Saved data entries
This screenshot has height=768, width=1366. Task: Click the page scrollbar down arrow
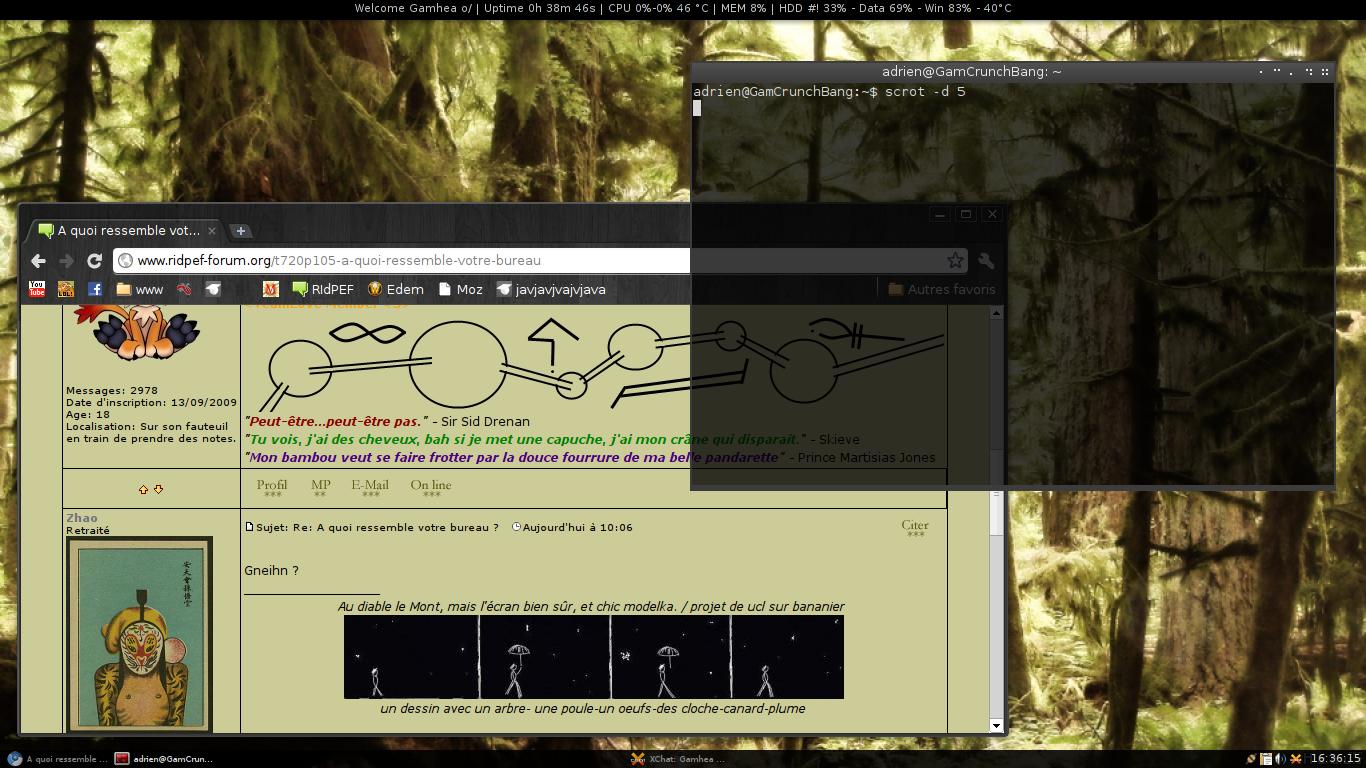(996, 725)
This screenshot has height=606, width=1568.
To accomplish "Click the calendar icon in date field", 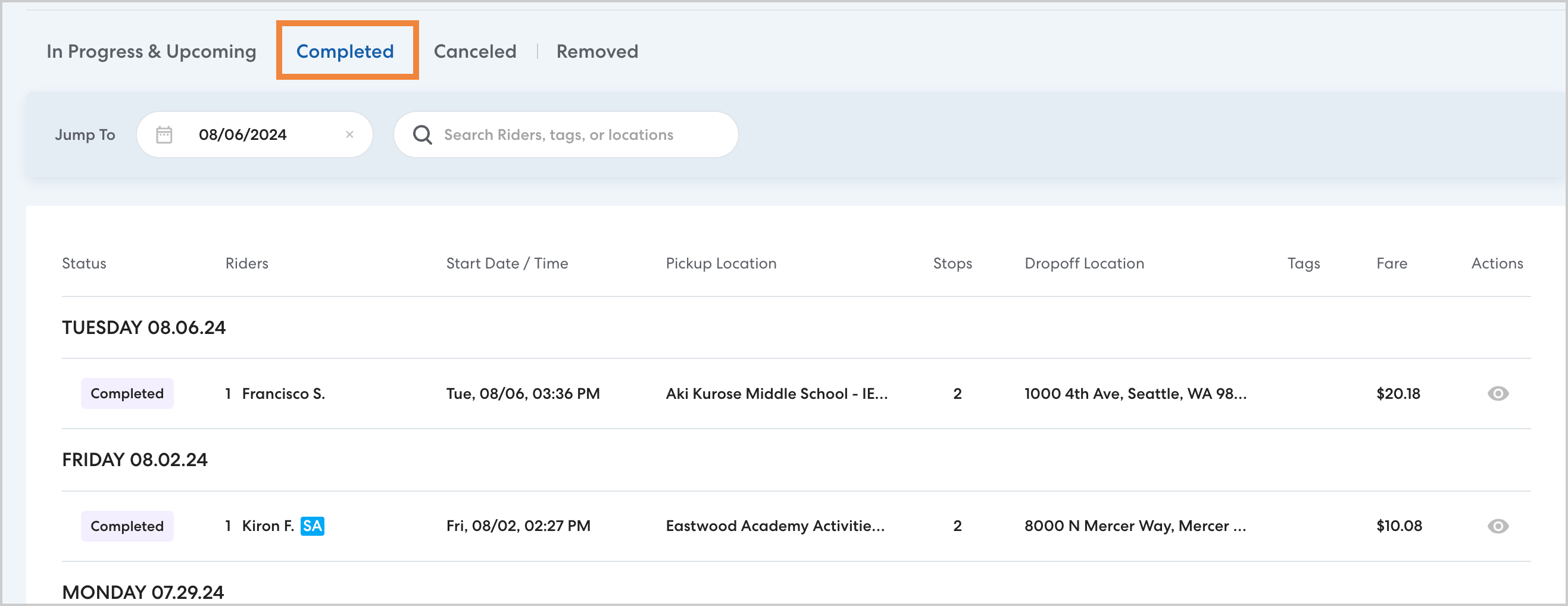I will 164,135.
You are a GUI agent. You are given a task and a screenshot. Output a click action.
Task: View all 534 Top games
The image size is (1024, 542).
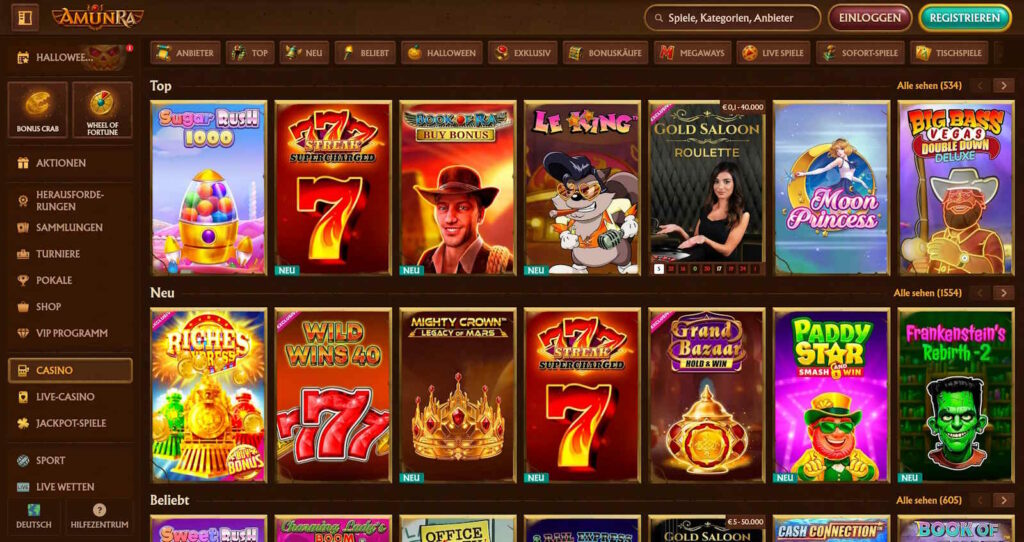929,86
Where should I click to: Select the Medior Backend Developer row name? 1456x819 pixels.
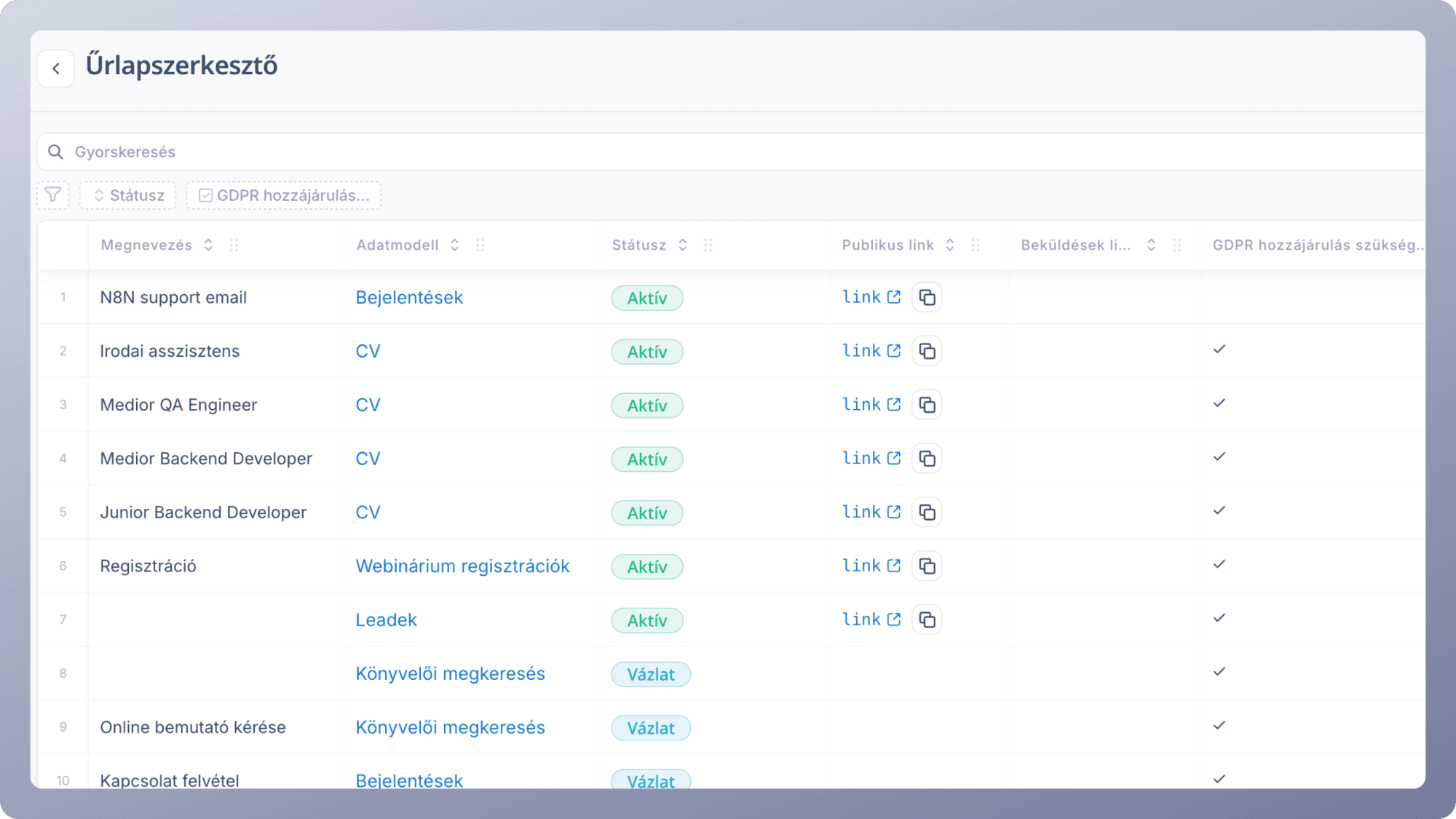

◆ What to work on ◆
The answer must be an exact copy of the lines from the one with "Task: View all 534 Top games" through the final line above, both ends included, and nothing else; pictures stay out.

◆ Expected output ◆
Task: View all 534 Top games
The image size is (1024, 542).
929,86
Where should I click to: Select the Medior Backend Developer row name? 1456x819 pixels.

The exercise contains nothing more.